Installing software on Linux uses a package manager. Two common ones:

APT (Ubuntu/Debian)

# Update package list
sudo apt update

# Install a package
sudo apt install nginx

# Remove a package
sudo apt remove nginx

YUM / DNF (CentOS/RHEL/Amazon Linux)

# Install a package
sudo yum install nginx

# Update all packages
sudo yum update

Networking Commands

# Check IP address
ip addr show

# Test connectivity to a host
ping google.com

# Check open ports
netstat -tuln

# Make an HTTP request
curl https://api.example.com/status

# Download a file
wget https://example.com/setup.sh

Shell Scripting Basics

Shell scripts automate sequences of Linux commands. A script is a plain text file that runs line by line.

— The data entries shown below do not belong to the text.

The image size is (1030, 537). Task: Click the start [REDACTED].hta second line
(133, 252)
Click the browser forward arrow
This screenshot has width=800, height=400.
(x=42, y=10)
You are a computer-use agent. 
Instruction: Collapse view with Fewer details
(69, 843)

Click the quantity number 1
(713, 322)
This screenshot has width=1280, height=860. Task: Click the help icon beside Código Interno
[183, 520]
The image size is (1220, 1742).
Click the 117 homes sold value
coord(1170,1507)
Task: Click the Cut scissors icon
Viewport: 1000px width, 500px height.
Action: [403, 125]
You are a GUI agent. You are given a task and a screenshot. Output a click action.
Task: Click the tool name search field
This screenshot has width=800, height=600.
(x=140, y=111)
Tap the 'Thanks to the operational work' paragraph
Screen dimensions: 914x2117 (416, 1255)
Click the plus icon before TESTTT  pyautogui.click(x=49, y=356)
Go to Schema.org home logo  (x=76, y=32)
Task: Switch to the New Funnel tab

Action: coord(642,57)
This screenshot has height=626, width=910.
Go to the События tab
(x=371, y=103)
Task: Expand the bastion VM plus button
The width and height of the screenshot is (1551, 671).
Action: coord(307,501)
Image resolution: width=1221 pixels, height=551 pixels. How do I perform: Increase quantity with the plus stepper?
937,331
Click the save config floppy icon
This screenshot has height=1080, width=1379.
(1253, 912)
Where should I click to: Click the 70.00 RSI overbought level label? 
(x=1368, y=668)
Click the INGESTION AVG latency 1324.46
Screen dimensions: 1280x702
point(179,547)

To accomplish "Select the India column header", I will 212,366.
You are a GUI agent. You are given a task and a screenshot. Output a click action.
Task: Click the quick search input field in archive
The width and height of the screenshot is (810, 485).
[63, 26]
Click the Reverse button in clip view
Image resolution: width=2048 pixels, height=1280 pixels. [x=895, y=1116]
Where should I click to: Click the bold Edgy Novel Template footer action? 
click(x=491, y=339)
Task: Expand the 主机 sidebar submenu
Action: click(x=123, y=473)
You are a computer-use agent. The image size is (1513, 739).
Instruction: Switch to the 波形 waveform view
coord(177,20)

Simple Deployment Script Example

#!/bin/bash
# This script deploys a web app

echo "Starting deployment..."

# Pull latest code
cd /var/www/myapp
git pull origin main

# Restart the web server
sudo systemctl restart nginx

echo "Deployment complete!"

Save this as deploy.sh, make it executable with chmod +x deploy.sh, then run it with ./deploy.sh.

systemctl – Managing Services

Linux services (like web servers and databases) are managed with systemctl:

# Start a service
sudo systemctl start nginx

# Stop a service
sudo systemctl stop nginx

# Restart a service
sudo systemctl restart nginx

# Check service status
sudo systemctl status nginx

# Enable a service to start on boot
sudo systemctl enable nginx

Viewing Logs

Logs are critical in DevOps for troubleshooting deployments and monitoring applications.

# View system journal logs
journalctl -u nginx

# Follow live journal logs
journalctl -fu nginx

# View application log
cat /var/log/myapp/error.log

SSH – Remote Access

SSH (Secure Shell) connects to remote Linux servers securely. In DevOps, SSH is used to manage cloud servers.

# Connect to a remote server
ssh john@192.168.1.100

# Connect using a key file (common for AWS EC2)
ssh -i mykey.pem ubuntu@54.10.20.30

# Copy a file to a remote server
scp deploy.sh john@192.168.1.100:/home/john/

Real-World Example

A DevOps engineer needs to deploy a new version of a Node.js app on a Linux server:

  1. SSH into the server: ssh -i mykey.pem ubuntu@54.200.100.50
  2. Navigate to the app folder: cd /var/www/nodeapp
  3. Pull latest code: git pull origin main
  4. Restart the app service: sudo systemctl restart nodeapp
  5. Check status: sudo systemctl status nodeapp
  6. Tail logs to confirm it's working: tail -f /var/log/nodeapp/app.log

Summary

  • Linux is the backbone of almost every DevOps environment.
  • Key skills include file navigation, permissions, process management, and package installation.
  • Shell scripting automates repetitive deployment and maintenance tasks.
  • SSH provides secure remote access to servers for hands-on management.
  • Log viewing and systemctl are daily tools for monitoring and managing services.